EXERCISE
Answer these questions from the piece on Obamacare below, one answer a line:
1. How many pages long does the piece say the Obamacare program is?
2. According to the piece, what is at the root of today's healthcare delivery shortcomings?
3. What surveys does the piece say doctors are ordered to conduct?

TEXT SECTION

Is Obamacare Killing Healthcare?

Doctors know where they’ve been

                                                                                     

but they don’t know

                                                                         

where they’re going!

 

Today’s medical professionals are strapped to a rudderless ship at sea that’s being sucked into a raging storm.

Some politicos would have us believe that the scandalous fifteen-thousand-page Obamacare program (and when, by the way, was the last time anyone you know read 15,000 pages of anything?!) need not be such a shocking insult to healthcare consumers because after all, it helps “less fortunate” people to get medical care.

Steamrollered through an inept Congress, Obamacare appears to have little if anything to do with the realities of healthcare. Instead, Obamacare hints at having everything to do with the crippling economic and personal freedom limitations brought on by the relentless White House pursuit of dictating increased government controls on American lives.

The end result? We will definitely end up with fewer competent physicians.

And those who remain will clearly not be providing adequate care –regardless of competency–  because of the restrictions Obamacare piles on top of the restrictions already imposed on them that limit their ability to deliver meaningful health services.

But computerization is what tightens the noose around healthcare necks, some say. Not so. The mismanagement and misappropriation of administrative computerization advances by interfering and uninformed government misfits and ignorant insurance providers is what is at the root of today’s healthcare delivery shortcomings.

The de-humanizing of humanizing services is the characterization that uninformed and manipulative individuals, agencies, and organizations have wrought as they’ve twisted administrative computerization advances into shortcut invasions of patient and physician privacy. Have we lost even having thoughts of human dignity?

When “DOCTOR’S ORDERS” becomes “DOCTORS ORDERS” (as in orders issued to doctors by the White House) to conduct patient gun ownership surveys to build a bigger “Big-Brother-Watching” database universe designed to gain yet more government control, do you think this might possibly get just a bit in the way of doctors performing healthcare services?

MATERIAL SHOWN
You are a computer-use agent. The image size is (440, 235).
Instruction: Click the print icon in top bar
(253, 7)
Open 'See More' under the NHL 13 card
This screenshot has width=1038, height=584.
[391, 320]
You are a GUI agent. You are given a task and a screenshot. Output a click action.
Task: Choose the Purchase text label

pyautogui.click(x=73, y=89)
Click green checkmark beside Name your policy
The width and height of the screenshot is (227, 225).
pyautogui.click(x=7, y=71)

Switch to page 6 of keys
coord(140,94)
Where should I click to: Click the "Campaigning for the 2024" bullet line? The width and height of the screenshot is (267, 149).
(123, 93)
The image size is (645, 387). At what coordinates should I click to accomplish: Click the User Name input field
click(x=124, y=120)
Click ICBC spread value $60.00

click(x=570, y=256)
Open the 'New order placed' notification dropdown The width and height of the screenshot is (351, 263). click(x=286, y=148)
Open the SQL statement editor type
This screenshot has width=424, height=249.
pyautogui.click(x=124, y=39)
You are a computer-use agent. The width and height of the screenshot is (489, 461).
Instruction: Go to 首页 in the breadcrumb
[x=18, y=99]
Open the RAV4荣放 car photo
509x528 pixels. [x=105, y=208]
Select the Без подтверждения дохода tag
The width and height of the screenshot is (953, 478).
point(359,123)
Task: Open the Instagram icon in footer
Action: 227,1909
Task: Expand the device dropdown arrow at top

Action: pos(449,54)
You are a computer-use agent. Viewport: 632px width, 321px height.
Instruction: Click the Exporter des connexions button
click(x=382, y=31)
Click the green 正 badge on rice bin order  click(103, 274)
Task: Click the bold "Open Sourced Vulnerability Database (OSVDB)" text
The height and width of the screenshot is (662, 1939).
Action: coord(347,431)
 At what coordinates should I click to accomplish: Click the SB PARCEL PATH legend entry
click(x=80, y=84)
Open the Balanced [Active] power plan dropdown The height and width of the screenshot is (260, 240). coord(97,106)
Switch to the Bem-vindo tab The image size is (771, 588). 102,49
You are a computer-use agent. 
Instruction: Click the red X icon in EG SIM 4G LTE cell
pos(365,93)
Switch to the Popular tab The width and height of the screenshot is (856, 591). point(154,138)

RESULT FOR THIS TASK
1. 15,000 pages.
2. The mismanagement and misappropriation of administrative computerization advances by interfering and uninformed government misfits and ignorant insurance providers.
3. Patient gun ownership surveys.